You John, surprisingly,with your penchant for detecting Jewish (Hebrew/Israelite) originals underlying many western myths and legends, the theme also of this very site of ours:


Lost Cultural Foundations of Western Civilisation


with its corresponding eastern version:


Lost Cultural Foundations of Eastern Civilisation




do not appear to be impressed with – as mentioned in our Magi article - those Syro-Arabic legends according to which Zoroaster was the biblical Jewish scribe, Baruch, a friend of the prophet Jeremiah. According to this handy piece from Wikipedia on the matter (http://en.wikipedia.org/wiki/Baruch_ben_Neriah):


Baruch ben Neriah


Some Christian legends (especially from Syria and Arabia) identify Baruch with Zoroaster, and give much information concerning him. Baruch, angry because the gift of prophecy had been denied him, and on account of the destruction of Jerusalem and the Temple, left Palestine to found the religion of Zoroaster. The prophecy of the birth of Jesus from a virgin, and of his adoration by the Magi, is also ascribed to Baruch-Zoroaster.[24] It is difficult to explain the origin of this curious identification of a prophet with a magician, such as Zoroaster was held to be, among the Jews, Christians, and Arabs. De Sacy[25] explains it on the ground that in Arabic the name of the prophet Jeremiah is almost identical with that of the city of Urmiah, where, it is said, Zoroaster lived. However, this may be, the Jewish legend mentioned above (under Baruch in Rabbinical Literature), according to which the Ethiopian in Jer. xxxviii. 7 is undoubtedly identical with Baruch, is connected with this Arabic–Christian legend. As early as the Clementine "Recognitiones" (iv. 27), Zoroaster was believed to be a descendant of Ham; and, according to Gen. x. 6, Cush, the Ethiopian, is a son of Ham. According to the "Recognitiones",[26] the Persians believed that Zoroaster had been taken into heaven in a chariot ("ad cœlum vehiculo sublevatum"); and according to the Jewish legend, the above-mentioned Ethiopian was transported alive into paradise,[27] an occurrence that, like the translation of Elijah,[28] must have taken place by means of a "vehiculum." Another reminiscence of the Jewish legend is found in Baruch-Zoroaster's words concerning Jesus: "He shall descend from my family",[29] since, according to the Haggadah, Baruch was a priest; and Maria, the mother of Jesus, was of priestly family.

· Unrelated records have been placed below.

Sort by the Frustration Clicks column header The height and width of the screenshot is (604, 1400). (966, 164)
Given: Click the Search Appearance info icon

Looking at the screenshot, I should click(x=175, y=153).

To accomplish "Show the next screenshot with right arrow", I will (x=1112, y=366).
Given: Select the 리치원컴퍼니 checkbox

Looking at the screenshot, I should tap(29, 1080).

If Baruch were a wise (see Baruch 4, “Wisdom is the book of God's commandments, the Law that will last forever. All who hold onto her will live, but those who abandon her will die”, etc.) Jewish scribe, in Babylon (Baruch 1:3 “Baruch read the words of this book to Jeconiah son of Jehoiakim, king of Judah … and to all the people, small and great, all who lived in Babylon by the river Sud”), contemporaneous with the prophet Daniel, as we know he was, then he may well have known about Daniel’s “Messianic Prophecy”(Daniel 9:24-27), which Magi Star seekers invariably suggest was an extra factor assisting the New Testament Magi. This Daniel, we have tentatively identified, in turn, with the Benjaminite high official at Susa, Mordecai, in:


Belshazzar’s Feast in the Book of Esther?

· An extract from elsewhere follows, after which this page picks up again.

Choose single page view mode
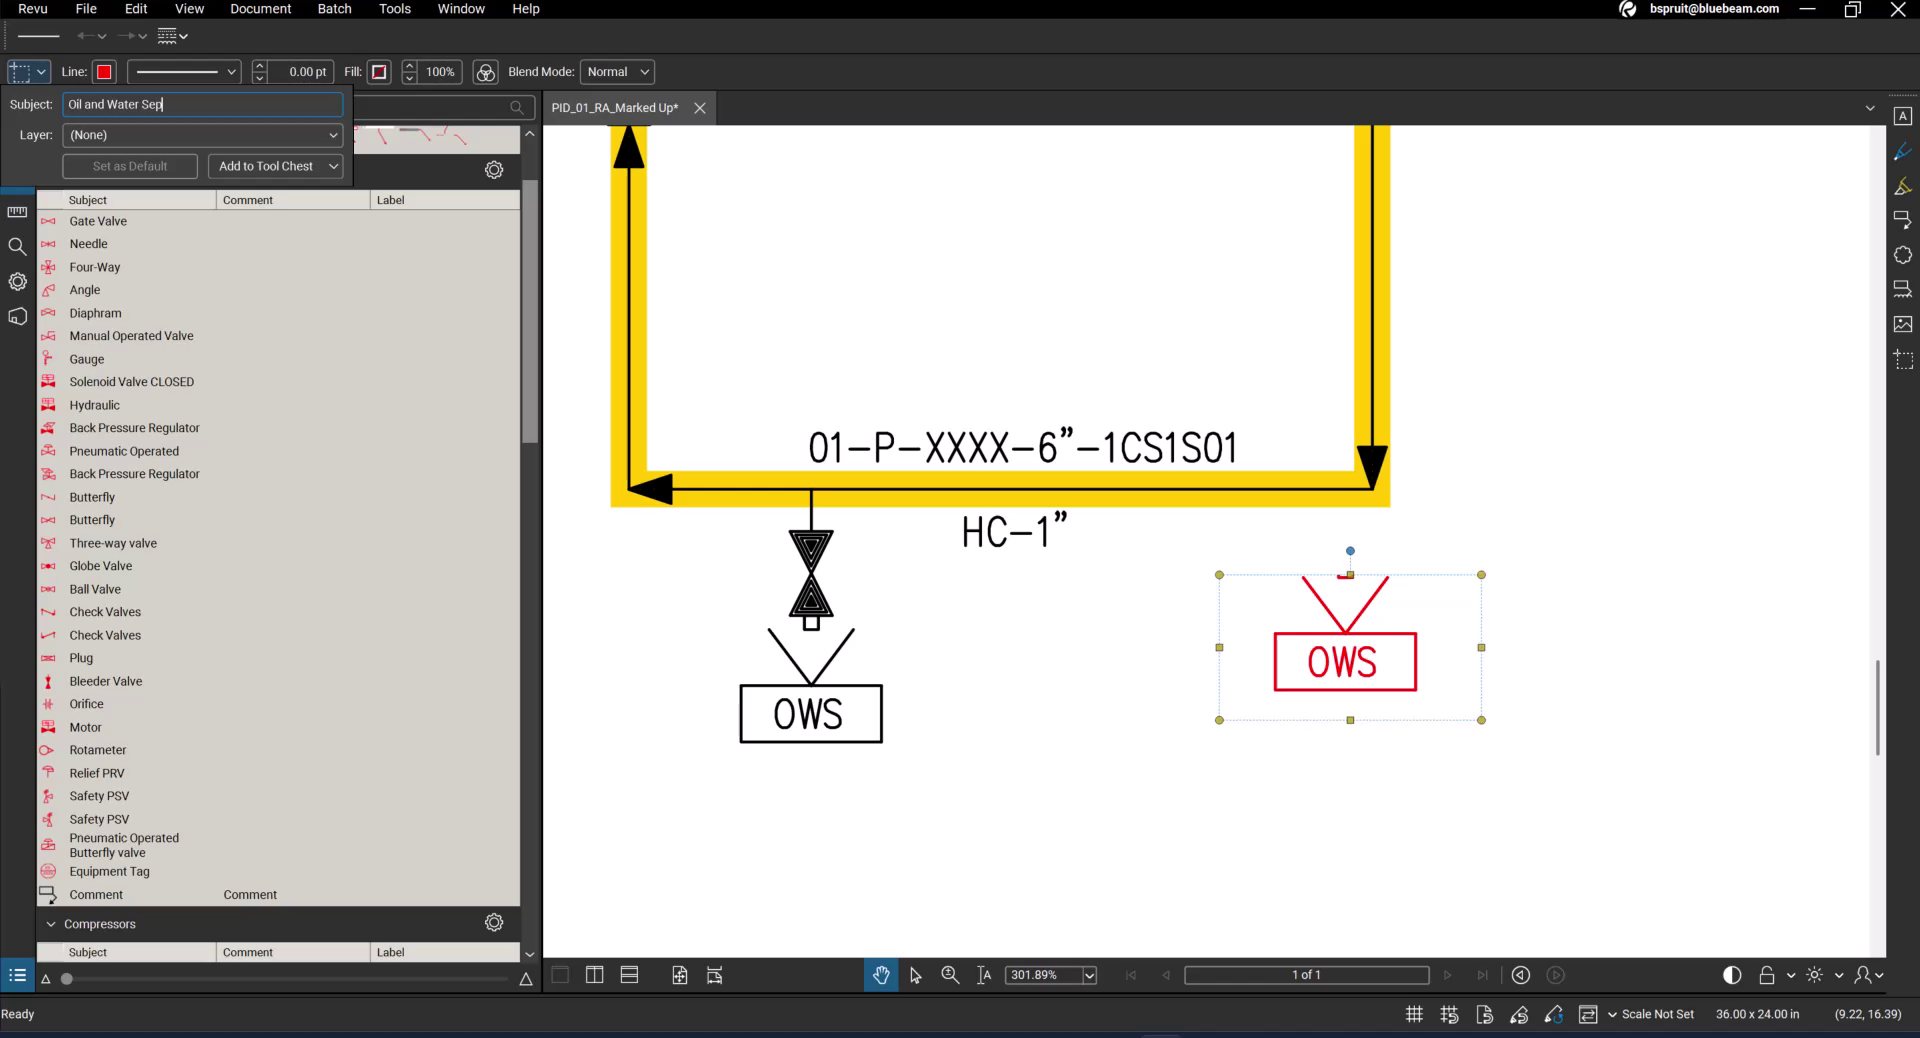Viewport: 1920px width, 1038px height. pyautogui.click(x=560, y=975)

Now, given Baruch’s obvious importance, his wisdom, and his contemporaneity with Daniel, and his sometime Babylonian location, then it is not beyond the realms of possibility that Baruch-was-Daniel-was-the-receiver-of-the-Messianic-prophecy,“predicting the birth of Christ”. If this be the case, then it would no longer be “difficult to explain the origin of this curious identification of a prophet with a magician, such as Zoroaster was held to be”, given that Daniel had been placed over all of the wise men in Babylon (Daniel 2:48): “[Nebuchednezzar] made [Daniel] ruler over the entire province of Babylon and placed him in charge of all its wise men”.


The Lost Cultural Foundations apparently extend to the East, as well as to the West.